Something remarkable is happening in Pakistan and no one is talking about it. All 41 ministries have set 15,000 outcome-oriented performance targets for the next two years, which will be reviewed quarterly by the Prime Minister. About 2000-man hours have been spent on this in the last few weeks alone and the climax of this is to come as each minister publicly signs a performance agreement with the PM. This isn’t a smokescreen; this is a paradigm shift on accountability in a way Pakistan’s hasn’t seen before. And this is just the tip of the iceberg. In this column, I’ll unveil the iceberg itself, which hasn’t been done before and it’ll blow your mind.

First, it’s important to understand the challenge we’re trying to solve for. Pakistan’s permanent government bureaucracy is quite talented but focused on process versus outcomes, to put it politely. Even the acronym CSS, which stands for Central ‘Superior’ Services, communicates a world view and an attitude. Political governments may come and go with different visions but ultimately, the bureaucracy holds the keys to whether real change is felt by citizens. How do you transform the entrenched world view of the bureaucracy to make them more responsive to citizens, without smacking them in public so they stop cooperating?

That is the fundamental conundrum at the heart of Naya Pakistan’s governance goals and performance agreements appear to be one answer. These are the kind of performance agreements that are used in developed countries such as the UK and New Zealand. Here’s how the process works: Each Ministry prepares first draft of their goals and presents to a Review Committee who makes sure that the goals are outcome-driven and not process-driven. The final draft is shared with PM Office and feedback is discussed with ministries. A final agreement is then signed by PM and Minister. Quarterly reviews are then held, including summaries reviewed by the PM personally, to make sure delivery for government’s agenda is on track or corrective action is taken.

This may appear to be a fairly standard corporate performance management system introduced by HR or a slightly more structured step up from the current ACR review process for civil servants. But there are some qualitative game changers which are being seeded in this process which over time will result in a paradigm shift on governance.

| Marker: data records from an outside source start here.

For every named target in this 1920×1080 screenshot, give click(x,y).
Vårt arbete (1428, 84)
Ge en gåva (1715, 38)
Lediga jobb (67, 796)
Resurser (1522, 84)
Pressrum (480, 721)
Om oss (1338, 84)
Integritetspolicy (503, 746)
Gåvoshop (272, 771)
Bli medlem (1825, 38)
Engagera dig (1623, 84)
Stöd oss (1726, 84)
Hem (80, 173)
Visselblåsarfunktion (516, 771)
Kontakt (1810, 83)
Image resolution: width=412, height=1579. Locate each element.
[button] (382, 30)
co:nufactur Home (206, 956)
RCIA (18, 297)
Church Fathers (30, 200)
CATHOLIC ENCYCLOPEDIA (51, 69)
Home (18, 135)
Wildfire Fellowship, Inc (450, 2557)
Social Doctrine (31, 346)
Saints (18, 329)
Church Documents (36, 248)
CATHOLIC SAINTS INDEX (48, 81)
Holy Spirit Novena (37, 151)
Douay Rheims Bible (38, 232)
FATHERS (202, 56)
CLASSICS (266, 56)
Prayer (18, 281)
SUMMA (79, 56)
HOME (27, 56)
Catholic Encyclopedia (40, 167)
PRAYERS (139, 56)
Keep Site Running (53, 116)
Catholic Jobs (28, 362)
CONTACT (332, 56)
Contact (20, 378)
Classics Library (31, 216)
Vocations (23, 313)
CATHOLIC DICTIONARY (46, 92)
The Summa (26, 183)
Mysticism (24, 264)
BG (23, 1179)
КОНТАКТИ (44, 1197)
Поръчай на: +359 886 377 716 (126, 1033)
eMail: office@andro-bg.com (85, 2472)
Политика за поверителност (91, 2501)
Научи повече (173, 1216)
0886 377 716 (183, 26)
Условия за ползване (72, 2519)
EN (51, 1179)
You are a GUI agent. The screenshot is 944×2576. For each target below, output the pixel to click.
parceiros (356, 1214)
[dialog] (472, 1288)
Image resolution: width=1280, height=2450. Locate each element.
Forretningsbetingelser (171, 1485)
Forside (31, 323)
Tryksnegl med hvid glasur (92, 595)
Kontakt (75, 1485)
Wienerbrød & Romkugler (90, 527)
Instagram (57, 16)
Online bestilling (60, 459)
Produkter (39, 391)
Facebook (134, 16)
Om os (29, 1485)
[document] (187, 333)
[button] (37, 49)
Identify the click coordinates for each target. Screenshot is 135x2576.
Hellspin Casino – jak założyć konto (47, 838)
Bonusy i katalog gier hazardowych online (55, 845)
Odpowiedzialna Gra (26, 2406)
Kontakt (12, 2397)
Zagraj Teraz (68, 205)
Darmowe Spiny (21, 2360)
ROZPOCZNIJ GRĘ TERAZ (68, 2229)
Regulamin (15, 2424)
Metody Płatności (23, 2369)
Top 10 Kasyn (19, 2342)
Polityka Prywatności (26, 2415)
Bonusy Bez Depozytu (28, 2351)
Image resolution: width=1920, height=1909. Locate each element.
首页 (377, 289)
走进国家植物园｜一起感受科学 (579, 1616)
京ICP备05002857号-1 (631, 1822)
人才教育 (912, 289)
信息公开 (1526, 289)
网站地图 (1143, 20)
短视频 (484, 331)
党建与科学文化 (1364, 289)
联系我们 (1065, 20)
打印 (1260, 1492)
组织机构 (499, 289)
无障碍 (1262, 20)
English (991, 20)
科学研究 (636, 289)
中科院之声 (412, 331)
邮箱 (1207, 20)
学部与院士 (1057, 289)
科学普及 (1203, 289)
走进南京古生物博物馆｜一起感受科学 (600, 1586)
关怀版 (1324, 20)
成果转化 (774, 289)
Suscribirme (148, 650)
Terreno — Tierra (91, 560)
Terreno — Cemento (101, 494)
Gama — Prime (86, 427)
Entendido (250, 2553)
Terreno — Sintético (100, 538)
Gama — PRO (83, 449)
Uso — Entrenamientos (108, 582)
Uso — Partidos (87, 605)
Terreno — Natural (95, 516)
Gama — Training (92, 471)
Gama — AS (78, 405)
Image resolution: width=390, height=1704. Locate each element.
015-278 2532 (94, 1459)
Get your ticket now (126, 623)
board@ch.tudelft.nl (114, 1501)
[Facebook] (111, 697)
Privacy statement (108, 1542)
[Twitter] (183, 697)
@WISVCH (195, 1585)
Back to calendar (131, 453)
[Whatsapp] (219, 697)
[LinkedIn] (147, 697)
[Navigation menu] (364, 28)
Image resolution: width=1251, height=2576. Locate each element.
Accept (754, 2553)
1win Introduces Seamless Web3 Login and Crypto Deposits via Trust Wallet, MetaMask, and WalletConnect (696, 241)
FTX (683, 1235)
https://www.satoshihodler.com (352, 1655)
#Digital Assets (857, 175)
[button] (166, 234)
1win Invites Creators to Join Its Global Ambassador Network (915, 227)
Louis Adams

First, this process structurally solves for dependency. So previously, a Ministry could say the work is done at their end but stuck at another Ministry. Now these dependencies are highlighted at the quarterly review meetings, which are attended by the four ministries where most work gets stuck (for example, finance). In one case, a Ministry had been waiting for two years for an NOC from another Ministry and they got their NOC immediately following the quarterly review meeting. Second, quarterly milestones and reviews ensure that work isn’t hastily and sloppily done in the last quarter but instead the first quarter review sets the tone for the rest of the year.

Third, work doesn’t happen during the year on the whims of a Minister or a Secretary or headline of the day, but institutional focus and memory is created as even newly transferred secretaries receive the same goals as their predecessor.

Finally, new ideas can be proactively incubated into the work plan by political leadership institutionally and democratically versus exerting pressure.

This is the slow burn, unsexy work of governance which happens behind the scenes but is transformational over time. This isn’t just about PTI but for all future political leadership to energise the bureaucracy to deliver on their agenda and vision. It moves our government forward from running on relationships and headlines of the day to structurally lifting governance outcomes.

There are two more benefits to this. First, the accountability narrative is going to pivot away from the controversy around political victimisation to self-accountability. This is a new breed of accountability Pakistan hasn’t seen before and is a welcome change. Second, this is the most democratic way of doing civil service reform in a developing country. To demand a higher level of service and make the bureaucracy responsive through a constant feedback loop is a leap forward for Pakistan’s democratic culture.

Published in The Express Tribune, August 8th, 2021.